CANNOT TAKE ON MORE DEBT
"The stock of indebtedness has increased to such an extent that the PA is no longer able to postpone payments to the private sector and to banks," Kanaan said. "If money from the donors isn't forthcoming ... the only way it can cut expenditures is to cut wages or social benefits."
"The deficit is very large and it cannot compensate anymore for the shortfall by accumulating debt because the private sector will not allow them and banks will not lend them much more," he added.
The IMF said the Palestinian Authority should immediately prepare a contingency plan to cover the financing gap given the uncertainty of international aid flows.
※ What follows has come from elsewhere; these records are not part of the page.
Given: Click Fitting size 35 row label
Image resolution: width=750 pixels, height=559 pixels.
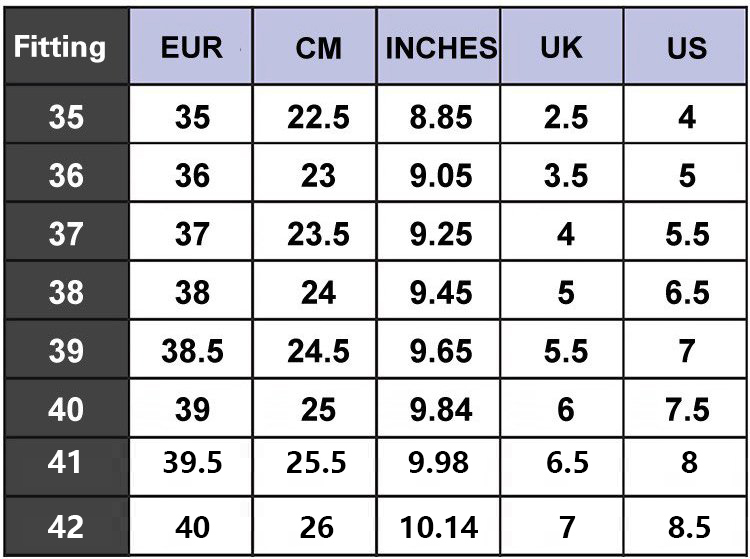Looking at the screenshot, I should [66, 118].
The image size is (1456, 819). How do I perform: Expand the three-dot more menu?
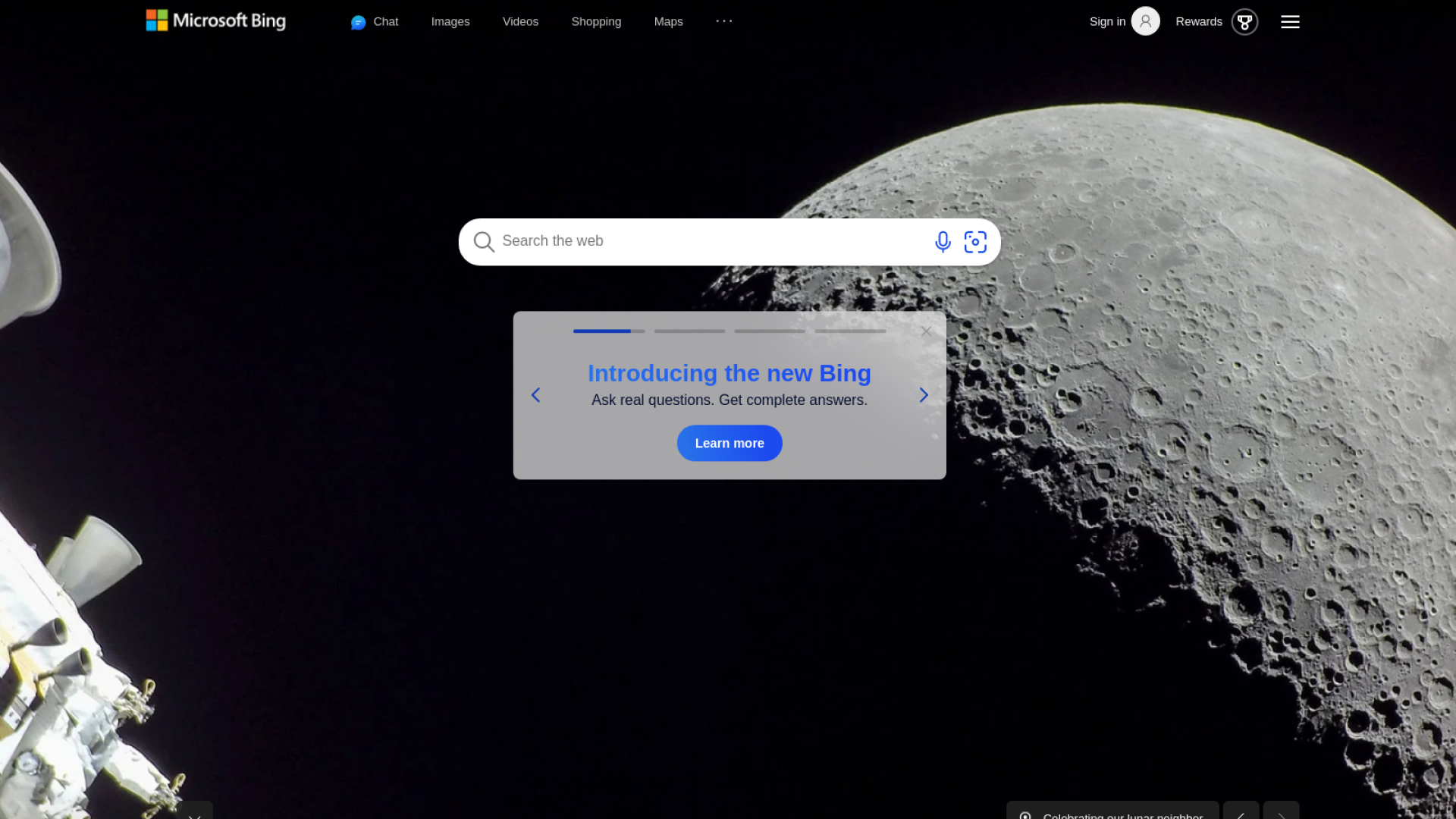[x=724, y=21]
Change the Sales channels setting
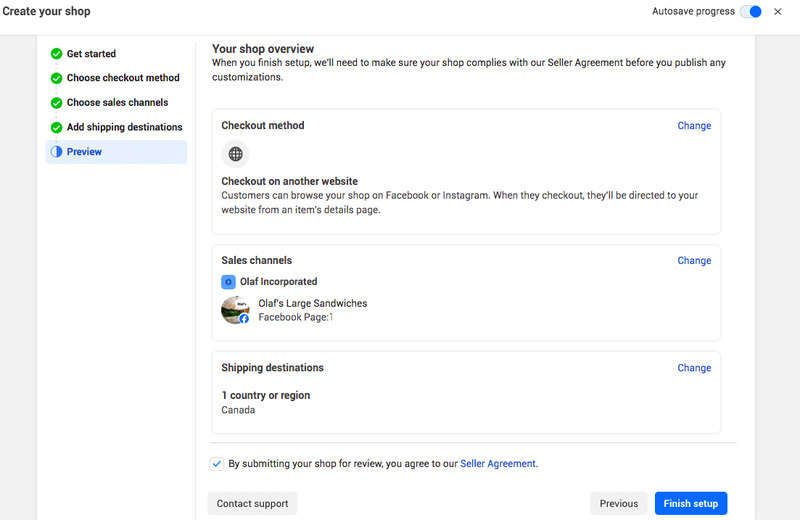This screenshot has height=520, width=800. tap(694, 261)

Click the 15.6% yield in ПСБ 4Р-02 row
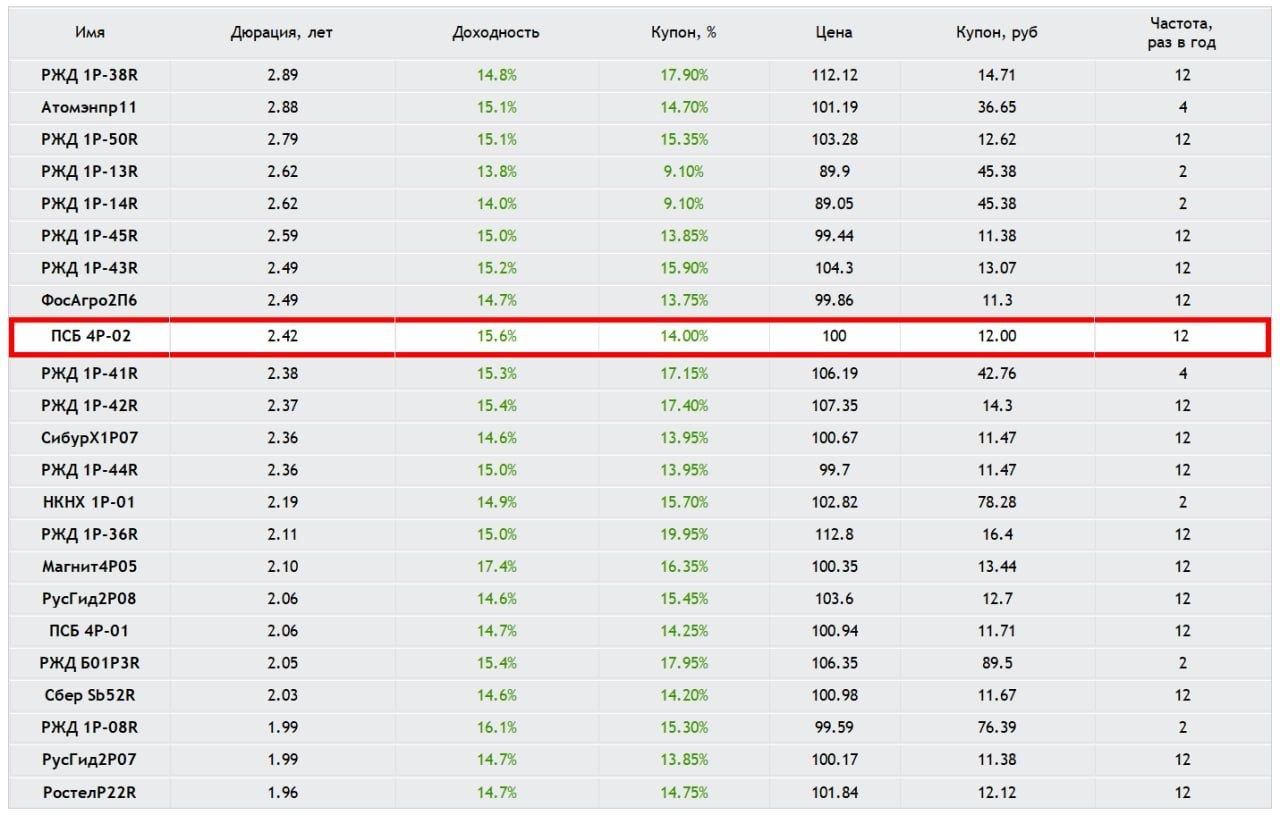coord(497,336)
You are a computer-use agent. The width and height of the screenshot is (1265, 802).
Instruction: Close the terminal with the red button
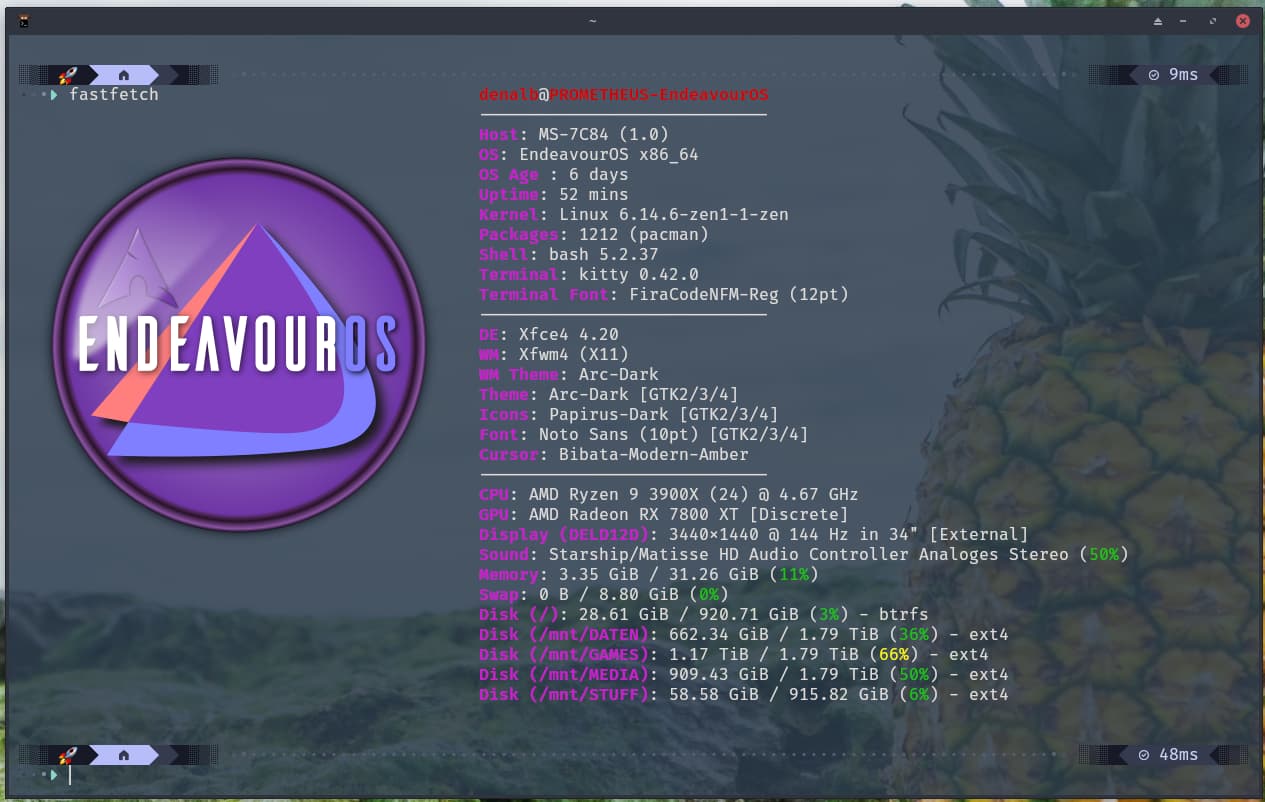point(1242,21)
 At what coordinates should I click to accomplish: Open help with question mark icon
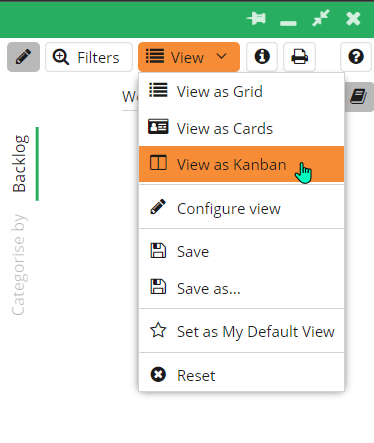click(356, 57)
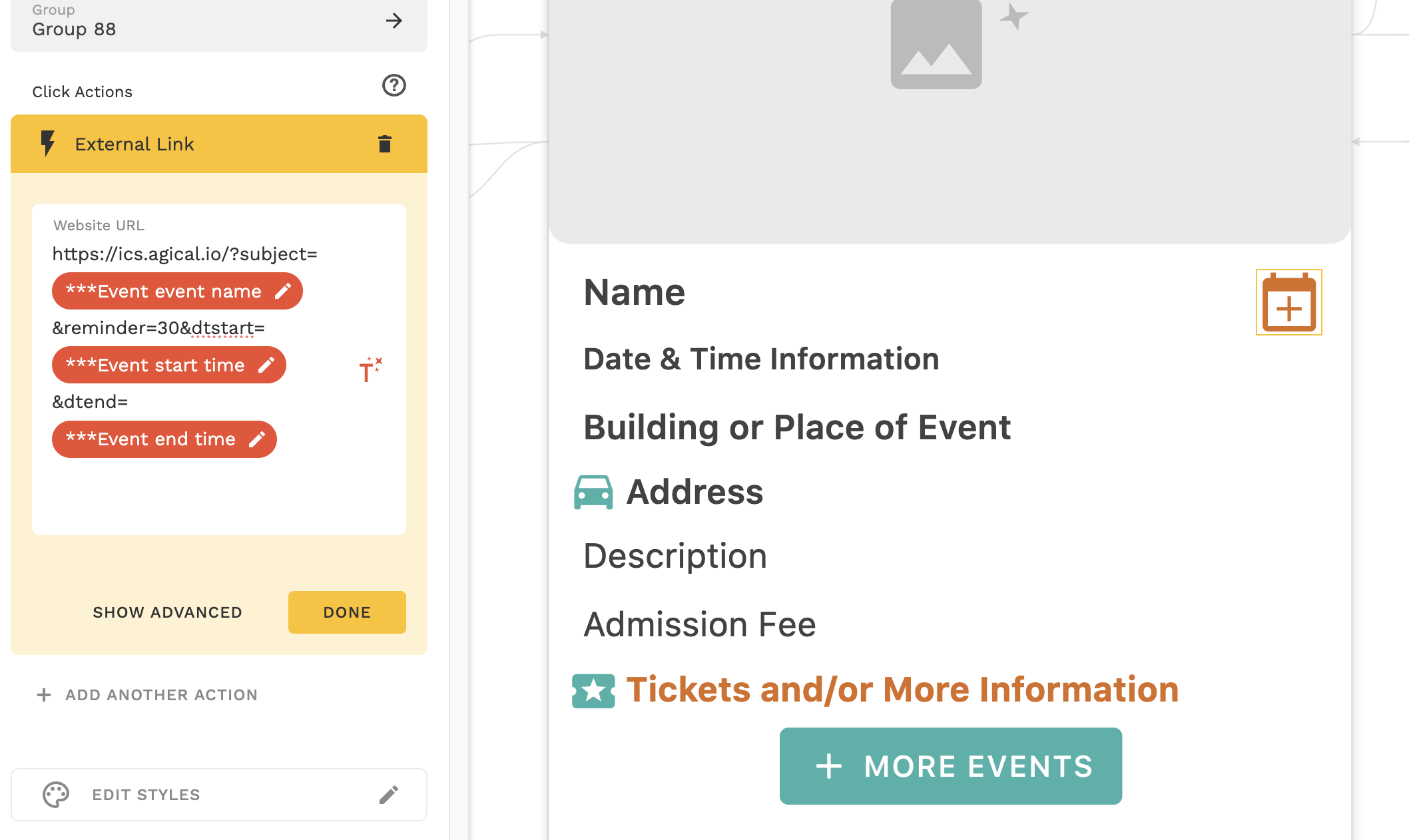Add another action
Screen dimensions: 1409x840
coord(148,695)
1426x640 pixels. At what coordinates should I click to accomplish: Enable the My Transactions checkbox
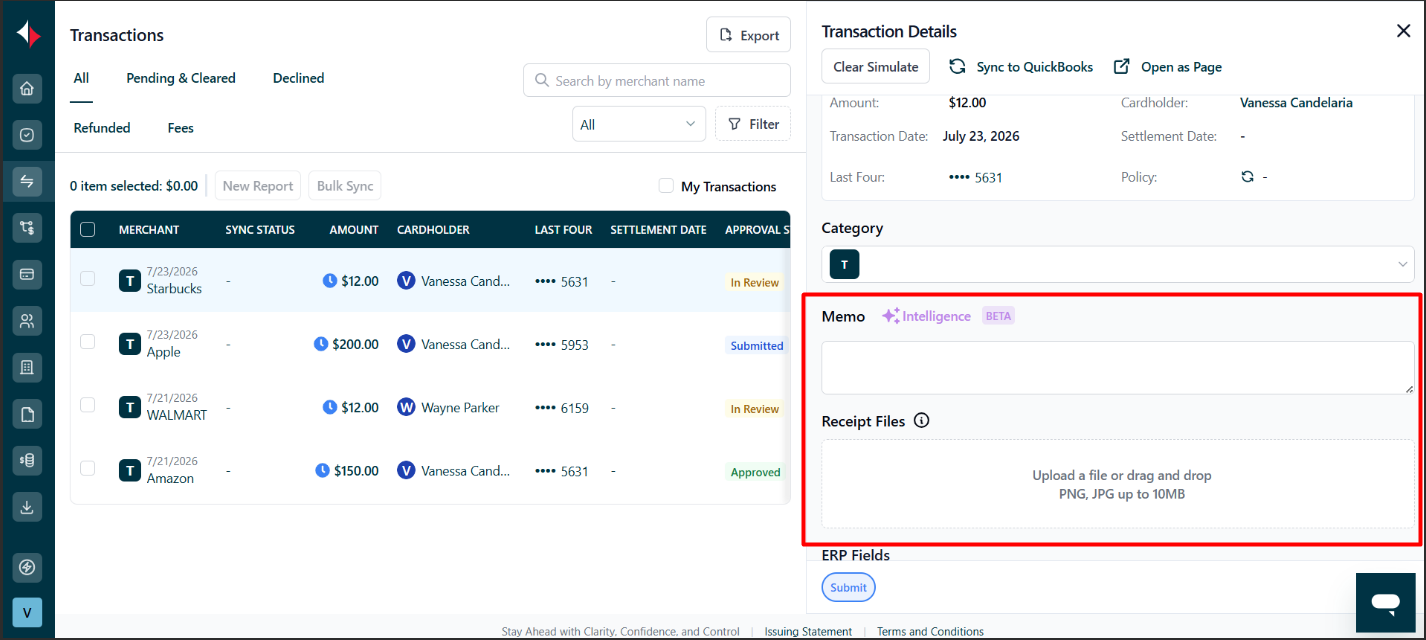(x=666, y=186)
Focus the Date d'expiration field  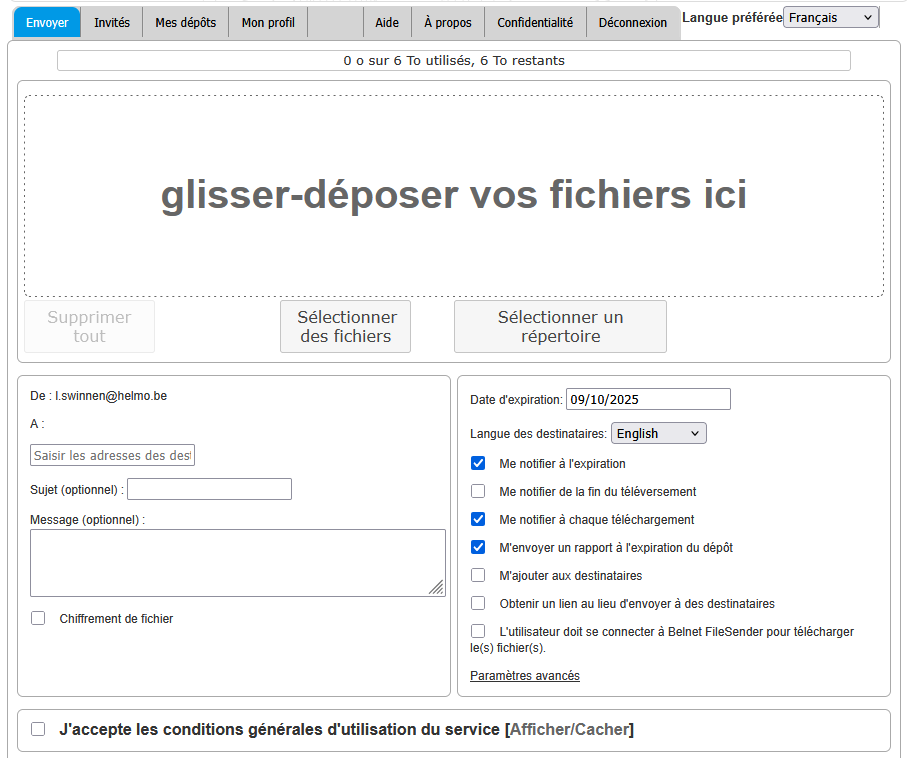click(648, 400)
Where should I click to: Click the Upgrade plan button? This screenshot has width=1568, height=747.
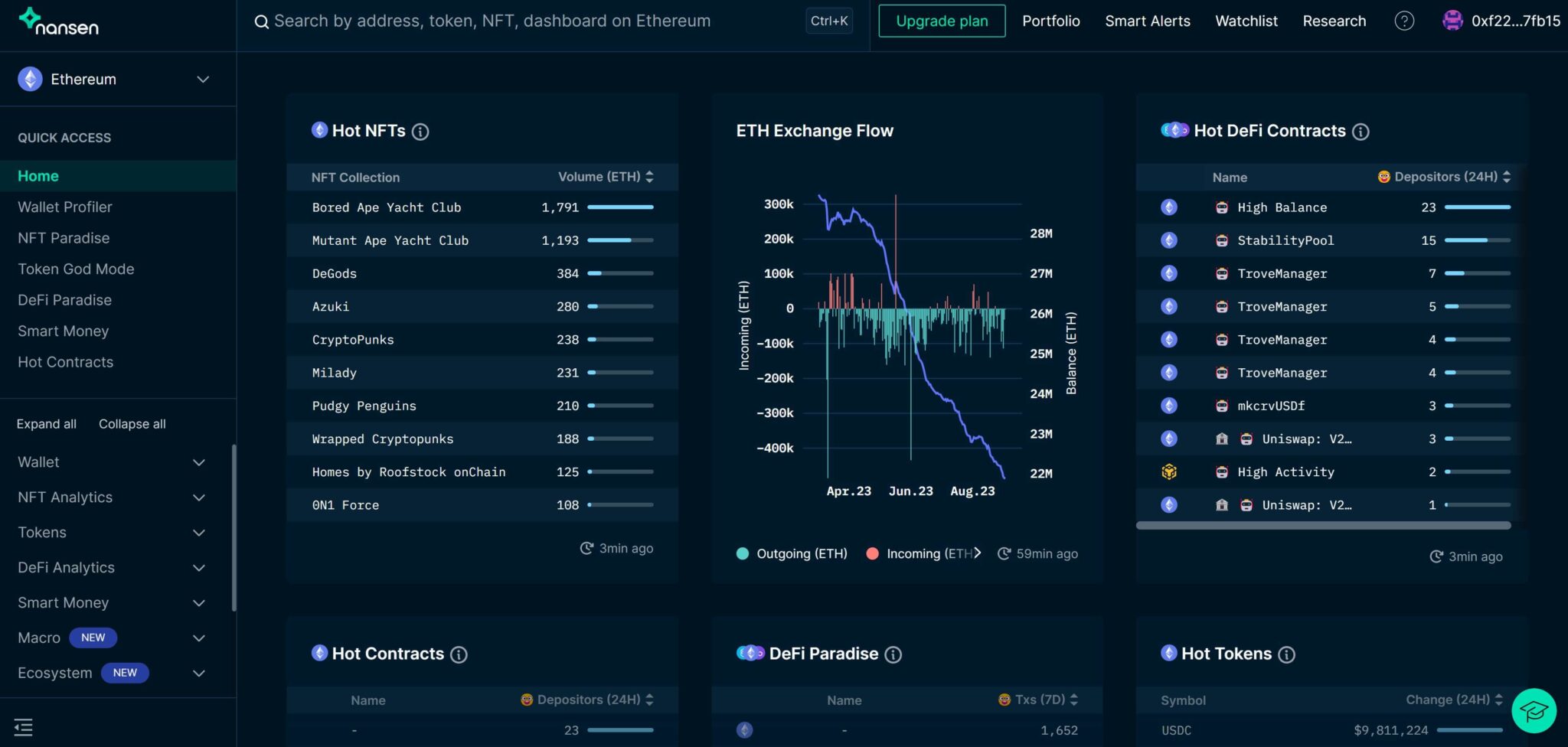tap(942, 21)
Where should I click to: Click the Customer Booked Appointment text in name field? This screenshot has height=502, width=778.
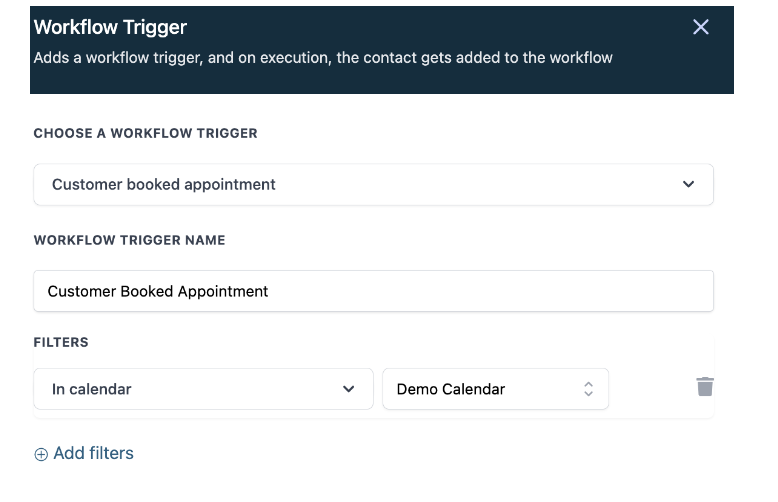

It should start cutting expenditures, increasing tax revenue and ensuring that the wage bill, which represents more than half of total expenditures, is contained.
"This will prevent a situation where the PA is forced by continued aid shortfalls to take drastic measures at short notice, such as a sudden curtailment of social transfers or payment of only a portion of the wage bill," the report said.
The IMF said while the size of the wage bill had declined in recent years, at about 18 percent it was still significantly higher than the 10-15 percent typically found in countries of similar stature.
The IMF warned that growth could slow further in the Israeli-occupied West Bank if the fiscal situation worsened and aid levels continued to decline.
Real GDP growth in the West Bank eased to 5.7 percent in 2011, compared to annual averages of 9 percent in 2008-2010, while unemployment was unchanged at 17 percent, it said.
"There is a high risk that growth will dampen further due to fiscal retrenchment, declining aid and consequent severe liquidity difficulties, the global economic slowdown, as well as the lack of easing of restrictions on movement and access since 2011 due to government of Israel's security concerns," the IMF said.
In the Gaza Strip, a smaller territory controlled by Hamas Islamists, growth surged about 20 percent last year after restrictions on consumer goods were eased and internationally supervised development projects increased.
Still, the IMF said, continued controls on private investment and exports would likely slow growth in the Gaza Strip and unemployment would remain at around 30 percent.